--- Data to examine Enclosed Below ---
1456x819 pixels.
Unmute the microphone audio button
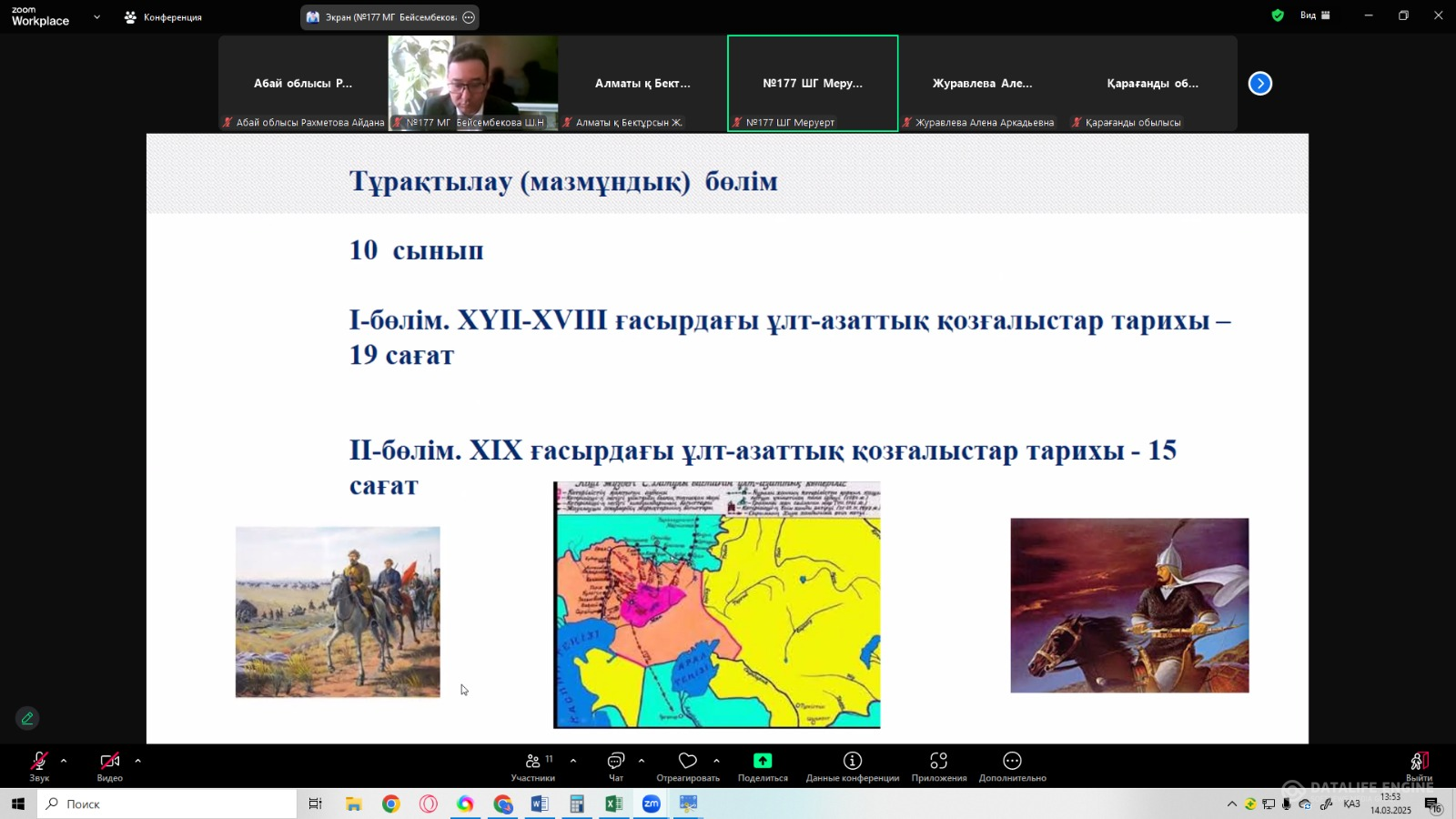pos(39,762)
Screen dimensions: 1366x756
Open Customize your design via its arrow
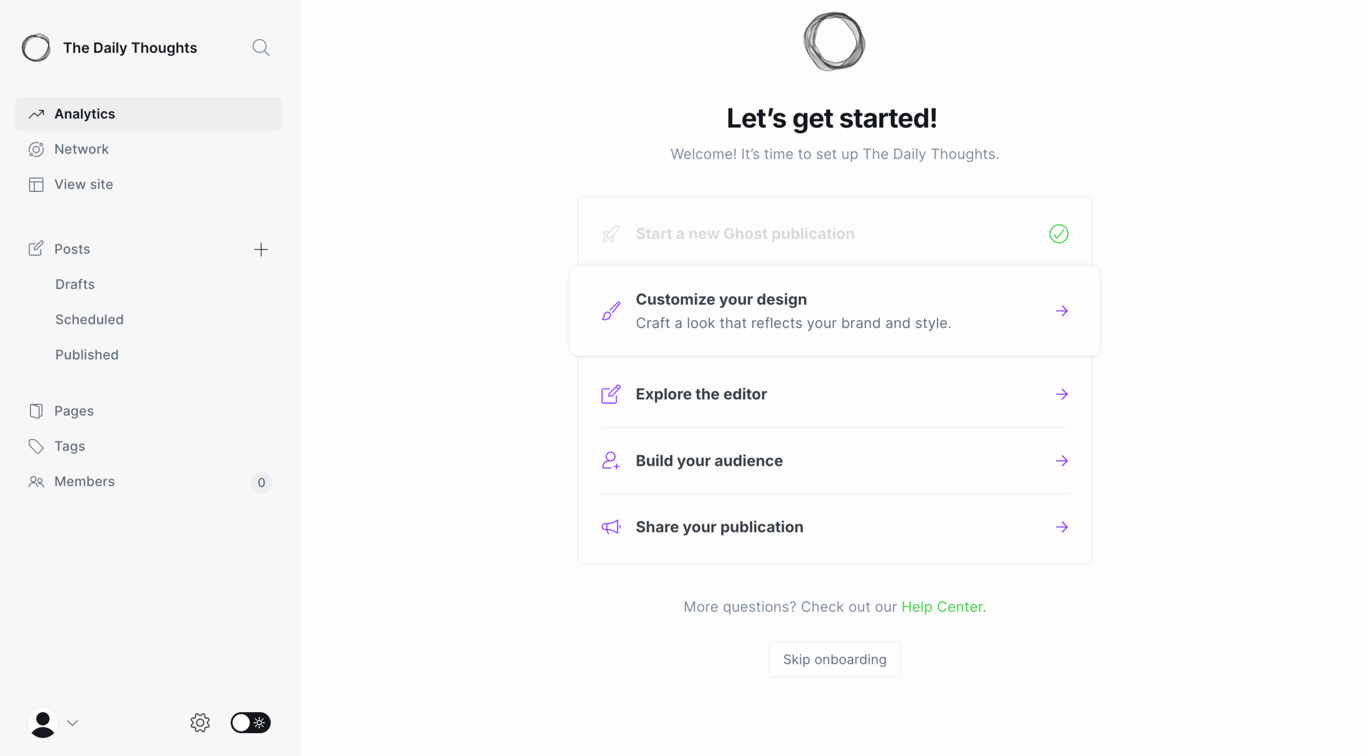[1061, 310]
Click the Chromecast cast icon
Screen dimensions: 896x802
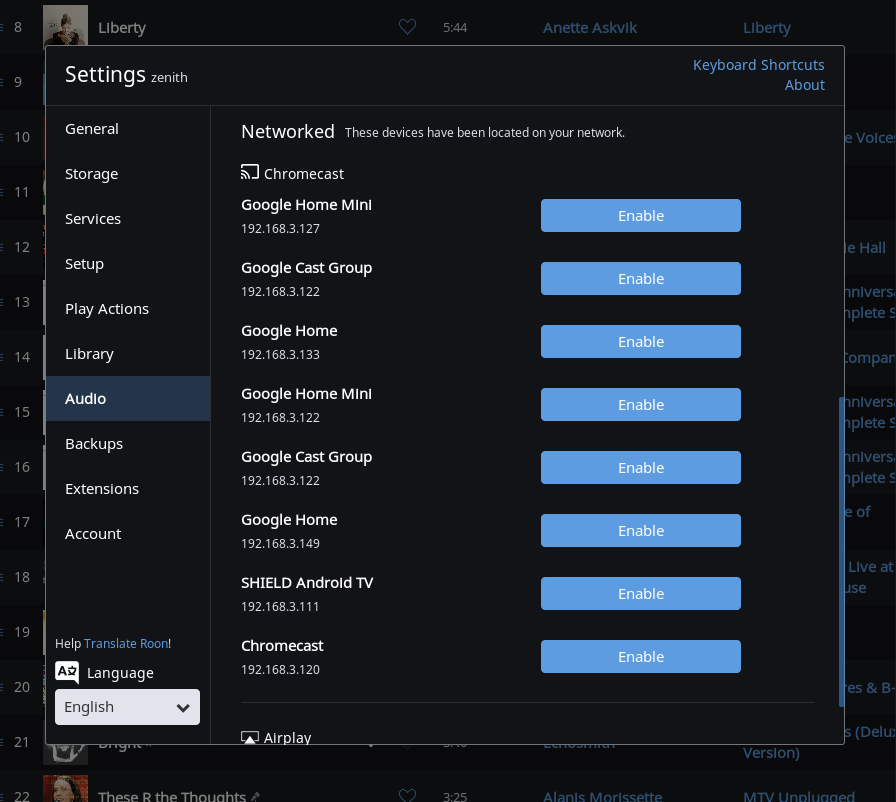tap(249, 172)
--- End of Enclosed Data to examine ---
**Task description**
An exact, word-for-word copy of the records is expected, with no pictures in it.

**Output for this task**
1456x819 pixels.
Unmute the microphone audio button
pos(39,762)
Screen dimensions: 1366x756
Open Customize your design via its arrow
[1061, 310]
Click the Chromecast cast icon
Screen dimensions: 896x802
tap(249, 172)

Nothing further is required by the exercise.